→ **EXERCISE TEXT**:
——————

Metamath Proof Explorer

Theorem morex

Description: Derive membership from uniqueness. (Contributed by Jeff Madsen, 2-Sep-2009)

Ref Expression
Hypotheses morex.1 
|- B e. _V
morex.2 
|- ( x = B -> ( ph <-> ps ) )
Assertion morex 
|- ( ( E. x e. A ph /\ E* x ph ) -> ( ps -> B e. A ) )

Proof

Step Hyp Ref Expression
1 morex.1 
 |-  B e. _V
2 morex.2 
 |-  ( x = B -> ( ph <-> ps ) )
3 df-rex 
 |-  ( E. x e. A ph <-> E. x ( x e. A /\ ph ) )
4 exancom 
 |-  ( E. x ( x e. A /\ ph ) <-> E. x ( ph /\ x e. A ) )
5 3 4 bitri 
 |-  ( E. x e. A ph <-> E. x ( ph /\ x e. A ) )
6 nfmo1 
 |-  F/ x E* x ph
7 nfe1 
 |-  F/ x E. x ( ph /\ x e. A )
8 6 7 nfan 
 |-  F/ x ( E* x ph /\ E. x ( ph /\ x e. A ) )
9 mopick 
 |-  ( ( E* x ph /\ E. x ( ph /\ x e. A ) ) -> ( ph -> x e. A ) )

——————

→ **TASK LIST**:
a - Answer these questions from the morex proof page:
(i) Who contributed the theorem, and on what date?
(ii) Which reference does step 3 of the proof cite?
(iii) Which reference combines steps 3 and 4 in step 5?
b - Transcribe everything on the morex proof page from "Metamath Proof Explorer" down to "ps -> B e. A ) )".
c - Write the next part of the morex proof page, picking up after its last line.

→ **MATERIAL SUPPLIED**:
——————

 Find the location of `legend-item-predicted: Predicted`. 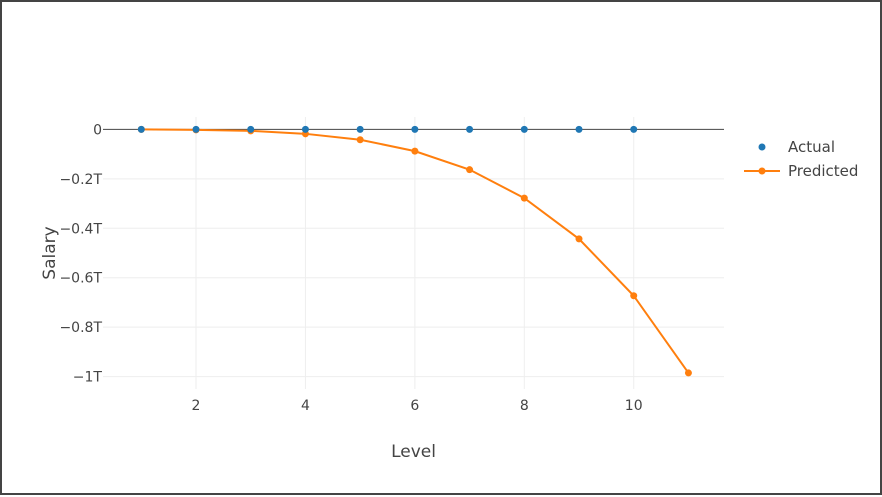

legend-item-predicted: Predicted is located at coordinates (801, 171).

——————

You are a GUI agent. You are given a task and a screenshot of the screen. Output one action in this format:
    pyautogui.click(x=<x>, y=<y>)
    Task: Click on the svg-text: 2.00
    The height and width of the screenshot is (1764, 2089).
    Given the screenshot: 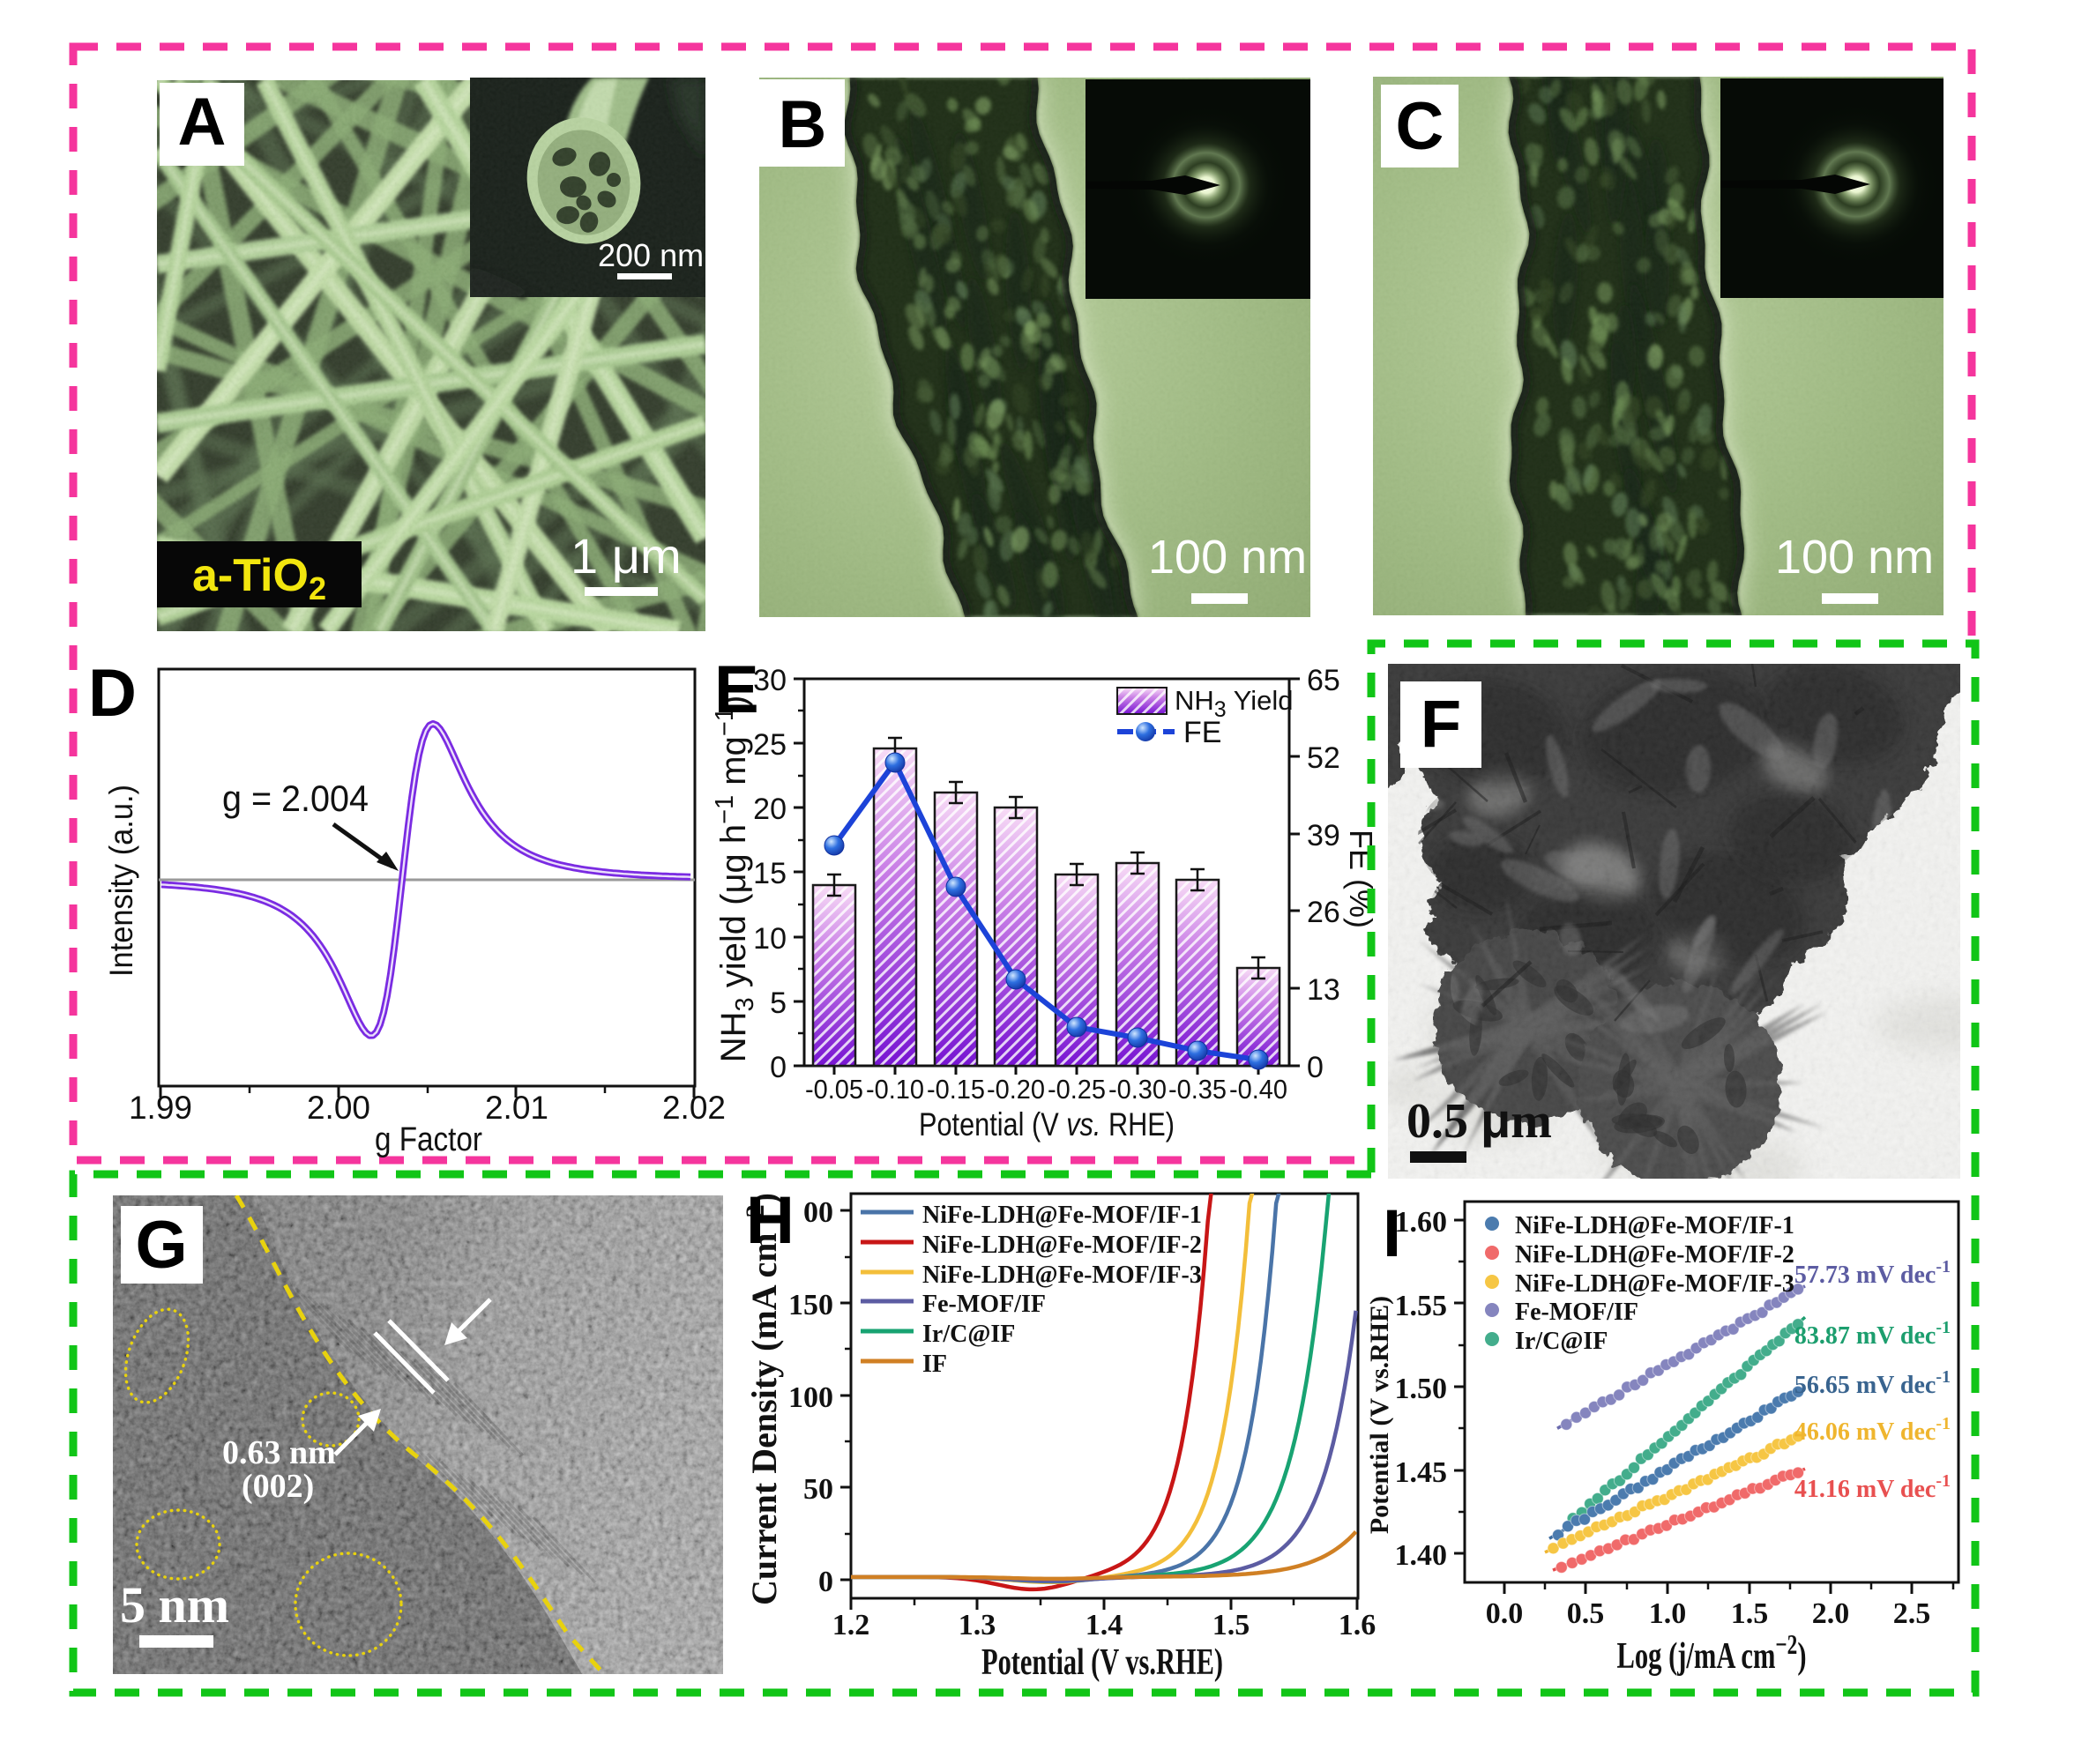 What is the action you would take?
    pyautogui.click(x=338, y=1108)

——————

→ **ANSWERS TO EACH TASK**:
a -
(i) Jeff Madsen, 2-Sep-2009
(ii) df-rex
(iii) bitri

b -
Metamath Proof Explorer

Theorem morex

Description: Derive membership from uniqueness. (Contributed by Jeff Madsen, 2-Sep-2009)

Ref Expression
Hypotheses morex.1 
|- B e. _V
morex.2 
|- ( x = B -> ( ph <-> ps ) )
Assertion morex 
|- ( ( E. x e. A ph /\ E* x ph ) -> ( ps -> B e. A ) )

c -
10 8 9 alrimi 
 |-  ( ( E* x ph /\ E. x ( ph /\ x e. A ) ) -> A. x ( ph -> x e. A ) )
11 eleq1 
 |-  ( x = B -> ( x e. A <-> B e. A ) )
12 2 11 imbi12d 
 |-  ( x = B -> ( ( ph -> x e. A ) <-> ( ps -> B e. A ) ) )
13 1 12 spcv 
 |-  ( A. x ( ph -> x e. A ) -> ( ps -> B e. A ) )
14 10 13 syl 
 |-  ( ( E* x ph /\ E. x ( ph /\ x e. A ) ) -> ( ps -> B e. A ) )
15 5 14 sylan2b 
 |-  ( ( E* x ph /\ E. x e. A ph ) -> ( ps -> B e. A ) )
16 15 ancoms 
 |-  ( ( E. x e. A ph /\ E* x ph ) -> ( ps -> B e. A ) )